▶ _Brief_:
Pick out every line below that contains the word "yield" and copy each of those lines.

Source records
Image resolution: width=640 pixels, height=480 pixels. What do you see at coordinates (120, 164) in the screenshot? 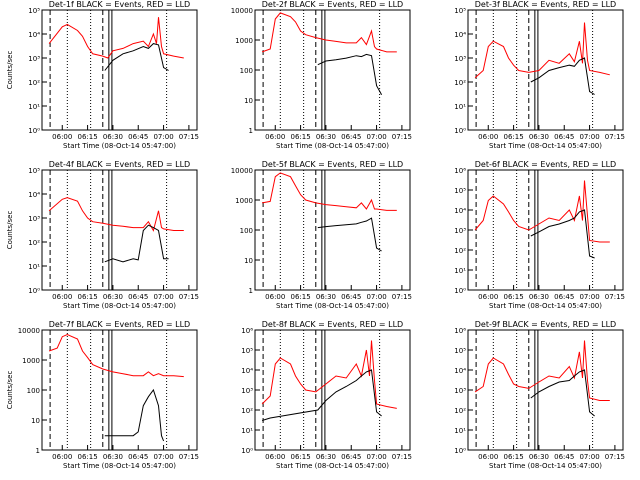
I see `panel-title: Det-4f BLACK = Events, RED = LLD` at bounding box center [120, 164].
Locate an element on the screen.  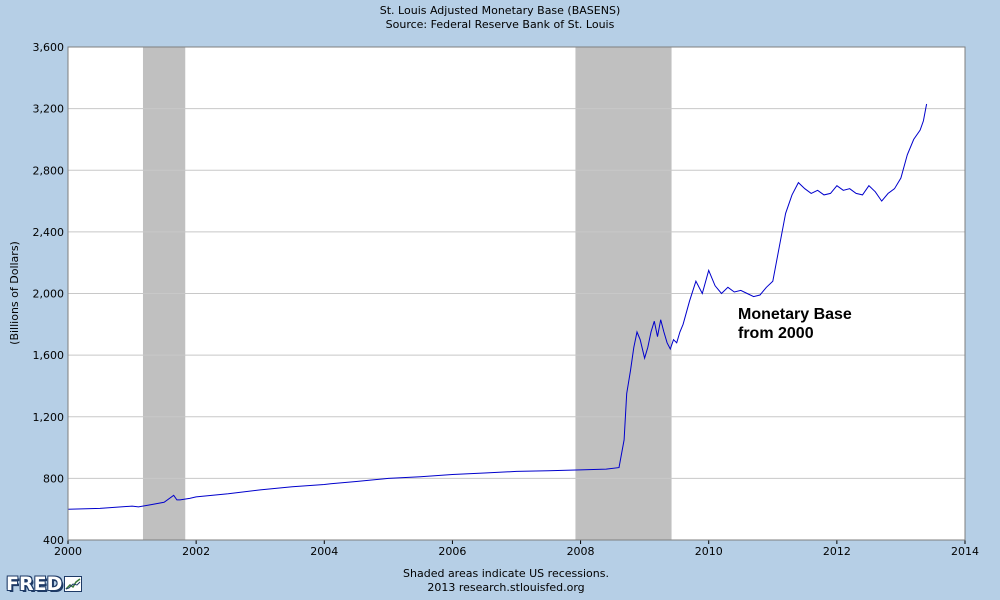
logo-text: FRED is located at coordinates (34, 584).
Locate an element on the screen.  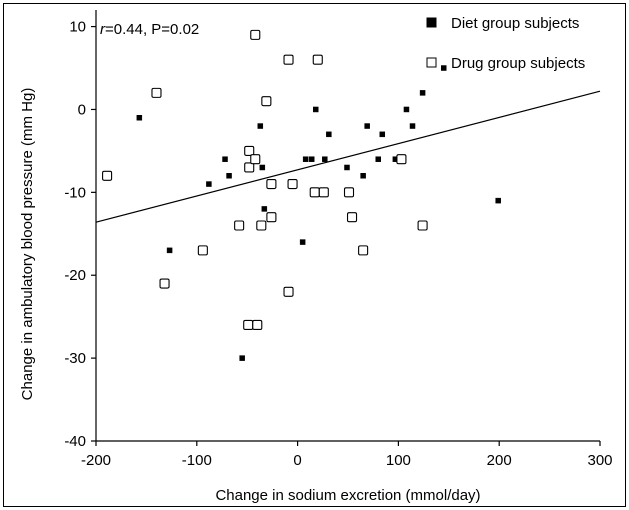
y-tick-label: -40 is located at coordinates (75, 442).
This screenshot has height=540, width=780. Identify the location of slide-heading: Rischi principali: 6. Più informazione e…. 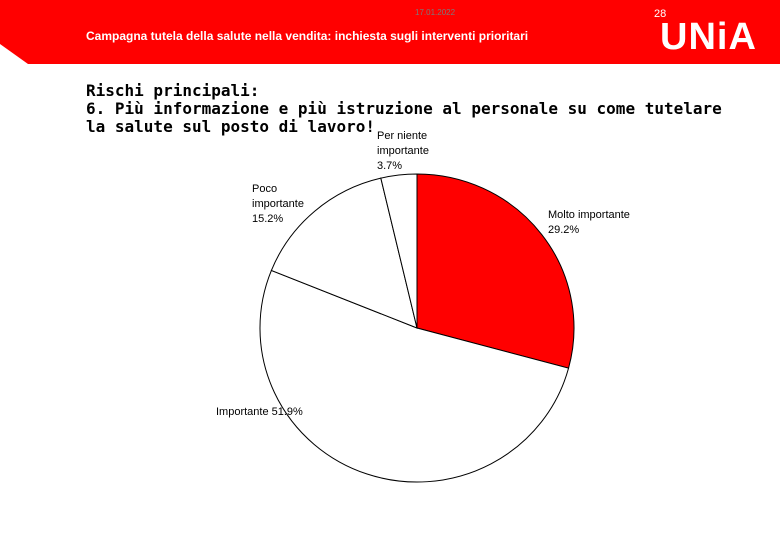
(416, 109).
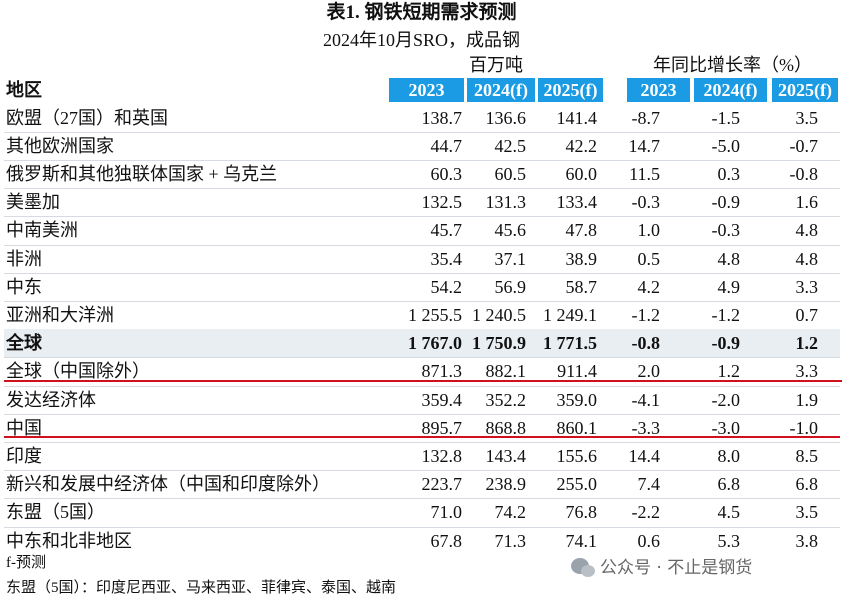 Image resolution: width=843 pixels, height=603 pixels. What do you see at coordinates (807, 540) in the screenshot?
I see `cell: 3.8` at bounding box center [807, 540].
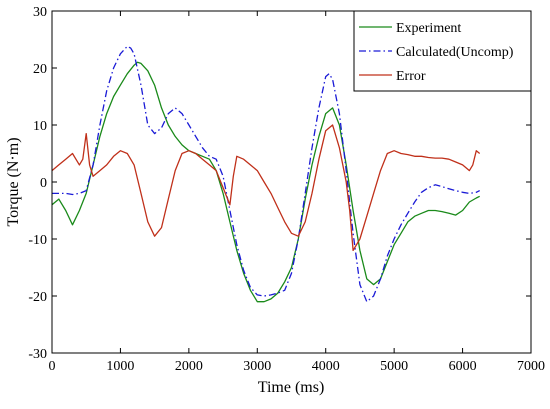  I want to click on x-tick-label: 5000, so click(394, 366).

* * *

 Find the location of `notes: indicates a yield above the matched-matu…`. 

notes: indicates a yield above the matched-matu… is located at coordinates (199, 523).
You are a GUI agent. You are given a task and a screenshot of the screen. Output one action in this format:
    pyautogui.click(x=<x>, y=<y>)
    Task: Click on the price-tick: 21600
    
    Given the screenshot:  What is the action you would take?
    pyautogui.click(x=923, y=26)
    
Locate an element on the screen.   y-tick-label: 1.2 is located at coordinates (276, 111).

▶ _Task result_:
 Find the location of `notes: indicates a yield above the matched-matu…`. 
notes: indicates a yield above the matched-matu… is located at coordinates (199, 523).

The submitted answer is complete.